The debate has arisen, due to the January 1 entry of Mein Kampf (“My Struggle”) into the public domain, after 70 years under the auspices of the southern German state of Bavaria, which was given control over the Nazis’ main publishing house by the Allies in 1945, following Hitler’s suicide.
Gerstenfeld, whose book The War of a Million Cuts analyzes the delegitimization of Jews and Israel, also explained that Hitler’s infamous tome has, in fact, been distributed elsewhere.
“Despite the copyright of the state of Bavaria there have been various editions of Mein Kampf in Arabic,” he said. “A few years ago one could even find some copies in London in neighborhoods with large Arab populations. Rifat Bali, an expert on Turkish antisemitism wrote a few years ago that the Turkish translation of Mein Kampf had become a best-seller in the country and could be purchased in some of the largest supermarket chains and bookstores. A few years ago it was reported that it was a bestseller in the Palestinian territories. One extreme antisemitic website lists where one can download Hitler’s book for free on the Internet in various European languages.”
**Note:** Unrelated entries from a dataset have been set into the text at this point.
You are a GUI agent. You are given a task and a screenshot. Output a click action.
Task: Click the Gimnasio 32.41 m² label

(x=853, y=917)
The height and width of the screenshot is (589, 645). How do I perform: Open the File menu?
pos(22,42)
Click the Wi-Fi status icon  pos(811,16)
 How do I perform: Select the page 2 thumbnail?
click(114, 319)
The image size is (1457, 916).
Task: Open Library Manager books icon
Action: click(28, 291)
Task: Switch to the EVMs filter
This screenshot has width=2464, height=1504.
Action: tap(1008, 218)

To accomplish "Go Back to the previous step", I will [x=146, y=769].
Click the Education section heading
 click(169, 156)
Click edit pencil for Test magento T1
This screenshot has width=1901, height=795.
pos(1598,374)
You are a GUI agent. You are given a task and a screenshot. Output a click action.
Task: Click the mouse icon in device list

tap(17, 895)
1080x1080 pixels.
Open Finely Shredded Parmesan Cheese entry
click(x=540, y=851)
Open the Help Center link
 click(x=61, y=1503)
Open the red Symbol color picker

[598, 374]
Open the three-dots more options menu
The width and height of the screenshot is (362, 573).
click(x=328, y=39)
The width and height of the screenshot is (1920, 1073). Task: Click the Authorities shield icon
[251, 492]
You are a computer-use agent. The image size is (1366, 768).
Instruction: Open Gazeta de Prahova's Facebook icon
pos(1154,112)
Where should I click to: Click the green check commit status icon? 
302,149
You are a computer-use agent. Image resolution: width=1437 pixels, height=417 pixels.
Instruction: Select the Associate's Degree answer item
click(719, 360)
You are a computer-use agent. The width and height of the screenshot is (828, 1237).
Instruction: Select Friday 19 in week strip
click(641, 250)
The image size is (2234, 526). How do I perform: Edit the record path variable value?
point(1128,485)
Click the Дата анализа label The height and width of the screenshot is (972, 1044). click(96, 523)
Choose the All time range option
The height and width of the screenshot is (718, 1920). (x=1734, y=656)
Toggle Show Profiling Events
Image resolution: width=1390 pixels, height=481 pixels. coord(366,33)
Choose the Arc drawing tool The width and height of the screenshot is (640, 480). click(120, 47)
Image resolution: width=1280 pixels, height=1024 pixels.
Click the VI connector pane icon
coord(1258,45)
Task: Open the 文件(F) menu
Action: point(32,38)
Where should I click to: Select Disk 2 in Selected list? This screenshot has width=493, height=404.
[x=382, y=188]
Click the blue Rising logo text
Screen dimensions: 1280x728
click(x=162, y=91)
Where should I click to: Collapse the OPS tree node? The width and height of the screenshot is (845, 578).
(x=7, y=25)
Mein Kampf was written during Hitler’s term in prison, following his attempted putsch. Its first volume was released in July 1925, and its second volume in 1926. It has been translated and distributed in various Western and Middle Eastern countries.
Zivoni said the real reason for its not having been published in Israel has to do with a “silent taboo,” which is “more serious that an official taboo in Israeli society.”